Text and item location entries:

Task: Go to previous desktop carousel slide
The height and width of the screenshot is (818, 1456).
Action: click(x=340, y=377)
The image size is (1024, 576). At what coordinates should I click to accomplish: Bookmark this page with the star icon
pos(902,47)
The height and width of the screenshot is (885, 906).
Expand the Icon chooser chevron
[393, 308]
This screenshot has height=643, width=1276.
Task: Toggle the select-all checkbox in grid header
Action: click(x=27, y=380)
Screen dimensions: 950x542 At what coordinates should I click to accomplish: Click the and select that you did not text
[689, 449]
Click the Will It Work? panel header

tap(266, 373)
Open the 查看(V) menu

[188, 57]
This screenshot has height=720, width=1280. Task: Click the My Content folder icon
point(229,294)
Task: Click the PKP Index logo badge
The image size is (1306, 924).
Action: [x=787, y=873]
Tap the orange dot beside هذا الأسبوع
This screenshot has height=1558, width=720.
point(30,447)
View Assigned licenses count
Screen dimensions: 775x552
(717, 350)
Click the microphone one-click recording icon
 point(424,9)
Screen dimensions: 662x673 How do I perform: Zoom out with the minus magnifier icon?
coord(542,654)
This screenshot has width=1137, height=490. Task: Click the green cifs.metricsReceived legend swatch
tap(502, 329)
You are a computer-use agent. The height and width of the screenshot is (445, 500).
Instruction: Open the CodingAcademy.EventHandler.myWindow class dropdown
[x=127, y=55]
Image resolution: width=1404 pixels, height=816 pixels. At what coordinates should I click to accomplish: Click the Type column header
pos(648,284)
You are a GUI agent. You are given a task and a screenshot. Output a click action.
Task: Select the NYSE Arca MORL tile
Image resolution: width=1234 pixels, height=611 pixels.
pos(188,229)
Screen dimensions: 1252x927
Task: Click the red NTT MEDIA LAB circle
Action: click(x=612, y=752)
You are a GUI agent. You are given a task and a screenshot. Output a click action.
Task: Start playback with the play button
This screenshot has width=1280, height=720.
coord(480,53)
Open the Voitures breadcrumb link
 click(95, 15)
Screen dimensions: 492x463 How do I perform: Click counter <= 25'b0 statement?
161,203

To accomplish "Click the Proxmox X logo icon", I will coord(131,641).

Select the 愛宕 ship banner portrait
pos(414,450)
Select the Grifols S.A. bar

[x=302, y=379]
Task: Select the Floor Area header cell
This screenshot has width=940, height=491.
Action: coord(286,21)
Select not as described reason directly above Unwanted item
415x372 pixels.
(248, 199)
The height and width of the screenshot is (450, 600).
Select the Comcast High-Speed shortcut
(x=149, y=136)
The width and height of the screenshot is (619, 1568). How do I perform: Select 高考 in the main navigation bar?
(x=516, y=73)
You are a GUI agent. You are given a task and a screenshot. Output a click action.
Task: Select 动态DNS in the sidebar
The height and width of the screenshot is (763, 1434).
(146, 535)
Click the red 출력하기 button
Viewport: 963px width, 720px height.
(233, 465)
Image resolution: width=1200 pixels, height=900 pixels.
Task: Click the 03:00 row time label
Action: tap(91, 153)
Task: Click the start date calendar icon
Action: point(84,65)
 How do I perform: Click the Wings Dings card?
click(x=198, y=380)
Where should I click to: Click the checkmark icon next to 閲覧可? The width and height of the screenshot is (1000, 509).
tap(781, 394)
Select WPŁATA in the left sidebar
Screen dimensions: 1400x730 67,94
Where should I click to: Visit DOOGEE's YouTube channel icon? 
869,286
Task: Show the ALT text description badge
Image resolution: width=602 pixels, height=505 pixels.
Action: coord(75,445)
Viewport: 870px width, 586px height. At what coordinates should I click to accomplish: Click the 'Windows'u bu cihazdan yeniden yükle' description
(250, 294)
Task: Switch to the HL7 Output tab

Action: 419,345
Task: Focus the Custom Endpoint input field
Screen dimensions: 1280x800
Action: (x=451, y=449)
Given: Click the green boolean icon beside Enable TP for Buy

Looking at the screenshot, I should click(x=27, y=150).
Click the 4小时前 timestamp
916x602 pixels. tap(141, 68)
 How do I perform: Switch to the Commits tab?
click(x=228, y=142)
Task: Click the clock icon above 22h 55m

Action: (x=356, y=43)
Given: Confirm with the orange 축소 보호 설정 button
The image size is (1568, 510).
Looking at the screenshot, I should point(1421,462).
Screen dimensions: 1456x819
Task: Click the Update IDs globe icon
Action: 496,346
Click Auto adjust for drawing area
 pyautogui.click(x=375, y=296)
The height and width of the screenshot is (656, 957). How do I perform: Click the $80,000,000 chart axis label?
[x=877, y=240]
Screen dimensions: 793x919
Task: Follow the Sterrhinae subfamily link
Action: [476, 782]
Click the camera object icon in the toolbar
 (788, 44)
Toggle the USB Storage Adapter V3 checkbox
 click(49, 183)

_Exercise objective_
Reproduce every line of the listing above word for word.

_Reply_
Task: Go to previous desktop carousel slide
The height and width of the screenshot is (818, 1456).
Action: click(x=340, y=377)
The image size is (1024, 576). At what coordinates should I click to accomplish: Bookmark this page with the star icon
pos(902,47)
The height and width of the screenshot is (885, 906).
Expand the Icon chooser chevron
[393, 308]
This screenshot has height=643, width=1276.
Task: Toggle the select-all checkbox in grid header
Action: click(x=27, y=380)
Screen dimensions: 950x542 At what coordinates should I click to accomplish: Click the and select that you did not text
[689, 449]
Click the Will It Work? panel header

tap(266, 373)
Open the 查看(V) menu

[188, 57]
This screenshot has height=720, width=1280. Task: Click the My Content folder icon
point(229,294)
Task: Click the PKP Index logo badge
The image size is (1306, 924).
Action: [x=787, y=873]
Tap the orange dot beside هذا الأسبوع
This screenshot has height=1558, width=720.
point(30,447)
View Assigned licenses count
Screen dimensions: 775x552
(717, 350)
Click the microphone one-click recording icon
 point(424,9)
Screen dimensions: 662x673 How do I perform: Zoom out with the minus magnifier icon?
coord(542,654)
This screenshot has width=1137, height=490. Task: Click the green cifs.metricsReceived legend swatch
tap(502, 329)
You are a computer-use agent. The height and width of the screenshot is (445, 500).
Instruction: Open the CodingAcademy.EventHandler.myWindow class dropdown
[x=127, y=55]
Image resolution: width=1404 pixels, height=816 pixels. At what coordinates should I click to accomplish: Click the Type column header
pos(648,284)
You are a GUI agent. You are given a task and a screenshot. Output a click action.
Task: Select the NYSE Arca MORL tile
Image resolution: width=1234 pixels, height=611 pixels.
pos(188,229)
Screen dimensions: 1252x927
Task: Click the red NTT MEDIA LAB circle
Action: click(x=612, y=752)
You are a GUI agent. You are given a task and a screenshot. Output a click action.
Task: Start playback with the play button
This screenshot has width=1280, height=720.
coord(480,53)
Open the Voitures breadcrumb link
 click(95, 15)
Screen dimensions: 492x463 How do I perform: Click counter <= 25'b0 statement?
161,203

To accomplish "Click the Proxmox X logo icon", I will coord(131,641).

Select the 愛宕 ship banner portrait
pos(414,450)
Select the Grifols S.A. bar

[x=302, y=379]
Task: Select the Floor Area header cell
This screenshot has width=940, height=491.
Action: coord(286,21)
Select not as described reason directly above Unwanted item
415x372 pixels.
(248, 199)
The height and width of the screenshot is (450, 600).
Select the Comcast High-Speed shortcut
(x=149, y=136)
The width and height of the screenshot is (619, 1568). How do I perform: Select 高考 in the main navigation bar?
(x=516, y=73)
You are a GUI agent. You are given a task and a screenshot. Output a click action.
Task: Select 动态DNS in the sidebar
The height and width of the screenshot is (763, 1434).
(146, 535)
Click the red 출력하기 button
Viewport: 963px width, 720px height.
(233, 465)
Image resolution: width=1200 pixels, height=900 pixels.
Task: Click the 03:00 row time label
Action: tap(91, 153)
Task: Click the start date calendar icon
Action: point(84,65)
 How do I perform: Click the Wings Dings card?
click(x=198, y=380)
Where should I click to: Click the checkmark icon next to 閲覧可? The width and height of the screenshot is (1000, 509).
tap(781, 394)
Select WPŁATA in the left sidebar
Screen dimensions: 1400x730 67,94
Where should I click to: Visit DOOGEE's YouTube channel icon? 
869,286
Task: Show the ALT text description badge
Image resolution: width=602 pixels, height=505 pixels.
Action: coord(75,445)
Viewport: 870px width, 586px height. At what coordinates should I click to accomplish: Click the 'Windows'u bu cihazdan yeniden yükle' description
(250, 294)
Task: Switch to the HL7 Output tab

Action: 419,345
Task: Focus the Custom Endpoint input field
Screen dimensions: 1280x800
Action: (x=451, y=449)
Given: Click the green boolean icon beside Enable TP for Buy

Looking at the screenshot, I should click(x=27, y=150).
Click the 4小时前 timestamp
916x602 pixels. tap(141, 68)
 How do I perform: Switch to the Commits tab?
click(x=228, y=142)
Task: Click the clock icon above 22h 55m

Action: (x=356, y=43)
Given: Confirm with the orange 축소 보호 설정 button
The image size is (1568, 510).
Looking at the screenshot, I should point(1421,462).
Screen dimensions: 1456x819
Task: Click the Update IDs globe icon
Action: 496,346
Click Auto adjust for drawing area
 pyautogui.click(x=375, y=296)
The height and width of the screenshot is (656, 957). How do I perform: Click the $80,000,000 chart axis label?
[x=877, y=240]
Screen dimensions: 793x919
Task: Follow the Sterrhinae subfamily link
Action: [476, 782]
Click the camera object icon in the toolbar
 (788, 44)
Toggle the USB Storage Adapter V3 checkbox
 click(49, 183)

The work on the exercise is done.